Study design and eDNA analysis
Water samples were collected and analysed from 14 potential G. truncatula habitats on two farms. Eight habitats were located on Farm A (Aberystwyth University, Ceredigion, Wales, UK; Latitude 52°25′55.60″N, Longitude 4°1′8.85″W) and six habitats were located on Farm B (Llysfasi College, Ruthin, Wales, UK; Latitude 53°3′44.95″N, Longitude 3°16′25.98″W). Both farms had a history of F. hepatica and/or C. daubneyi infections in livestock. Habitats on both farms were selected for the study based on their physical suitability to harbour G. truncatula snails, with all habitats containing standing or flowing water for periods during the summer months, bare mud surfaces and Juncaceae spp. which are indicator plant species for G. truncatula habitats (Dreyfuss et al., Reference Dreyfuss, Vignoles, Rondelaud and Cabaret2015). These habitats were categorized as either being watercourses, defined as a channel of moving water <1.5 m in width, or pasture habitats, defined as an area of stagnant water pooled on pasture (Fig. 1). Habitat elevation ranged from 25 to 150 m on Farm A and 260 to 340 m on Farm B. There is no known hydrological connectivity between the habitats on both farms and the individual habitats are considered independent sampling sites. Further information regarding each study habitat, including a breakdown of habitat type, can be seen in Table 1. The study aimed to collect water samples from each habitat at weekly intervals between 21 March 2019 and 13 December 2019 on Farm A, and between 10 June 2019 and the 26 November 2019 on Farm B. However, samples were only collected if sufficient water was present to satisfy the sampling protocol.
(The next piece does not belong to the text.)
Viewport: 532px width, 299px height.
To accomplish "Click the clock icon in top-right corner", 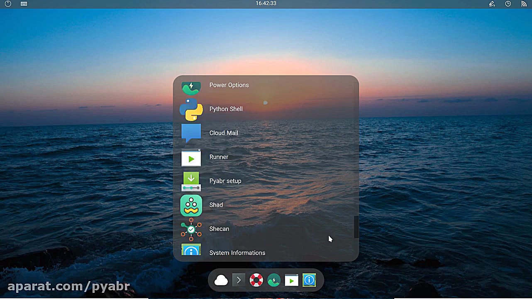I will coord(508,4).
Four individuals collected water samples, all of which were trained and routinely supervised by one individual to ensure sample collection consistency.
The number of G. truncatula snails present in each habitat was recorded during each sampling visit following a 10 min search of each habitat. Climate data for Farm A were obtained from the Plas Gogerddan weather station, Ceredigion, UK, which is located within 2.5 km of each study habitat. At Farm B, rainfall data were measured by a HOBO RG3 Data-Logging Rain Gauge (Tempcon Instrumentation, West Sussex, UK) whilst temperature data were measured by a LogTag Trix-16 Data Logger (LS Technology, Dorset, UK). These instruments were located within 1.5 km of each study habitat. Water pH was measured for each sample using an 8100 pH and Temperature Meter Kit (Omni Instruments LTD, Dundee, UK).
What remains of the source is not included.